■ Exercise brief
With no word left out, write out the entire listing.

[Opening Input data section]

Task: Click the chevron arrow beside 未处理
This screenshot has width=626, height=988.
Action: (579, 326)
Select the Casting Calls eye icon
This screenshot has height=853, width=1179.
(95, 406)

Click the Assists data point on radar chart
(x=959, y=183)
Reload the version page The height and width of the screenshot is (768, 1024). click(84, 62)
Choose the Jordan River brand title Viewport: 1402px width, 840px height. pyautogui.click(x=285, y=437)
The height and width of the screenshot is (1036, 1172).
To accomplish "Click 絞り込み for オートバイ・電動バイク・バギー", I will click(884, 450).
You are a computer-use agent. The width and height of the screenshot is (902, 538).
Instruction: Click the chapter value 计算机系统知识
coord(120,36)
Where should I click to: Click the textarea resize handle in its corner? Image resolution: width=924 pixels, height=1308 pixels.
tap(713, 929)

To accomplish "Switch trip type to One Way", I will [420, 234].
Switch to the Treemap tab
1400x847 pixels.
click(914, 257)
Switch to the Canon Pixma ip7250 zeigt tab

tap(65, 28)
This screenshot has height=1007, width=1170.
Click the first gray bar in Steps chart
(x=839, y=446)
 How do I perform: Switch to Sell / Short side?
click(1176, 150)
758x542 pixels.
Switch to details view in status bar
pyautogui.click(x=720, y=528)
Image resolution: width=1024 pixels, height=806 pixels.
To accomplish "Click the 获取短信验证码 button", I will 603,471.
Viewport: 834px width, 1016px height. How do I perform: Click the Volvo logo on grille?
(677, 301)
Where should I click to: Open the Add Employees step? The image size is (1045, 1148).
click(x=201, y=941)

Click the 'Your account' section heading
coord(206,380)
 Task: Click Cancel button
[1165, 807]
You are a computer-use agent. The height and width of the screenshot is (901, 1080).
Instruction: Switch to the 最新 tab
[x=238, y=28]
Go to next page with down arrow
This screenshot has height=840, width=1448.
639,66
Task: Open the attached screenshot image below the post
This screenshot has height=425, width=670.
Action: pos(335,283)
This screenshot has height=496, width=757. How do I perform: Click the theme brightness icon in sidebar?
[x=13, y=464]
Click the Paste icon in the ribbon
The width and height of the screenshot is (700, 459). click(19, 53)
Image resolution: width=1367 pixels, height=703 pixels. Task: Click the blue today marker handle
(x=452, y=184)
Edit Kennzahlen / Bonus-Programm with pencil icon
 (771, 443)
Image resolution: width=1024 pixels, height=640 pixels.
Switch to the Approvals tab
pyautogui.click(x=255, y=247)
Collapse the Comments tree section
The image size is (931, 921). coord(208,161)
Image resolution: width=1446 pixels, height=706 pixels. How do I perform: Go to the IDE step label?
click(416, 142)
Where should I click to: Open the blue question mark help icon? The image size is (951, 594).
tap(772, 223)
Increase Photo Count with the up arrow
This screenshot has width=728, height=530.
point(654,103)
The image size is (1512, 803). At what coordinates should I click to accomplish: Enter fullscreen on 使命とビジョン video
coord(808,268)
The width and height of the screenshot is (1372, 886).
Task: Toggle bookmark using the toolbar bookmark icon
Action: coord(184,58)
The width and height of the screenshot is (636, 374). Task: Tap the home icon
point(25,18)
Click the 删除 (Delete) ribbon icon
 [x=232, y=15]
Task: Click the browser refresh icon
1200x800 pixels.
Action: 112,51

[Closing Input data section]

■ Solution
Task: Click the chevron arrow beside 未处理
This screenshot has width=626, height=988.
Action: (579, 326)
Select the Casting Calls eye icon
This screenshot has height=853, width=1179.
(95, 406)

Click the Assists data point on radar chart
(x=959, y=183)
Reload the version page The height and width of the screenshot is (768, 1024). click(84, 62)
Choose the Jordan River brand title Viewport: 1402px width, 840px height. pyautogui.click(x=285, y=437)
The height and width of the screenshot is (1036, 1172).
To accomplish "Click 絞り込み for オートバイ・電動バイク・バギー", I will click(884, 450).
You are a computer-use agent. The width and height of the screenshot is (902, 538).
Instruction: Click the chapter value 计算机系统知识
coord(120,36)
Where should I click to: Click the textarea resize handle in its corner? Image resolution: width=924 pixels, height=1308 pixels.
tap(713, 929)

To accomplish "Switch trip type to One Way", I will [420, 234].
Switch to the Treemap tab
1400x847 pixels.
click(914, 257)
Switch to the Canon Pixma ip7250 zeigt tab

tap(65, 28)
This screenshot has height=1007, width=1170.
Click the first gray bar in Steps chart
(x=839, y=446)
 How do I perform: Switch to Sell / Short side?
click(1176, 150)
758x542 pixels.
Switch to details view in status bar
pyautogui.click(x=720, y=528)
Image resolution: width=1024 pixels, height=806 pixels.
To accomplish "Click the 获取短信验证码 button", I will 603,471.
Viewport: 834px width, 1016px height. How do I perform: Click the Volvo logo on grille?
(677, 301)
Where should I click to: Open the Add Employees step? The image size is (1045, 1148).
click(x=201, y=941)

Click the 'Your account' section heading
coord(206,380)
 Task: Click Cancel button
[1165, 807]
You are a computer-use agent. The height and width of the screenshot is (901, 1080).
Instruction: Switch to the 最新 tab
[x=238, y=28]
Go to next page with down arrow
This screenshot has height=840, width=1448.
639,66
Task: Open the attached screenshot image below the post
This screenshot has height=425, width=670.
Action: pos(335,283)
This screenshot has height=496, width=757. How do I perform: Click the theme brightness icon in sidebar?
[x=13, y=464]
Click the Paste icon in the ribbon
The width and height of the screenshot is (700, 459). click(19, 53)
Image resolution: width=1367 pixels, height=703 pixels. Task: Click the blue today marker handle
(x=452, y=184)
Edit Kennzahlen / Bonus-Programm with pencil icon
 (771, 443)
Image resolution: width=1024 pixels, height=640 pixels.
Switch to the Approvals tab
pyautogui.click(x=255, y=247)
Collapse the Comments tree section
The image size is (931, 921). coord(208,161)
Image resolution: width=1446 pixels, height=706 pixels. How do I perform: Go to the IDE step label?
click(416, 142)
Where should I click to: Open the blue question mark help icon? The image size is (951, 594).
tap(772, 223)
Increase Photo Count with the up arrow
This screenshot has width=728, height=530.
point(654,103)
The image size is (1512, 803). At what coordinates should I click to accomplish: Enter fullscreen on 使命とビジョン video
coord(808,268)
The width and height of the screenshot is (1372, 886).
Task: Toggle bookmark using the toolbar bookmark icon
Action: coord(184,58)
The width and height of the screenshot is (636, 374). Task: Tap the home icon
point(25,18)
Click the 删除 (Delete) ribbon icon
 [x=232, y=15]
Task: Click the browser refresh icon
1200x800 pixels.
Action: 112,51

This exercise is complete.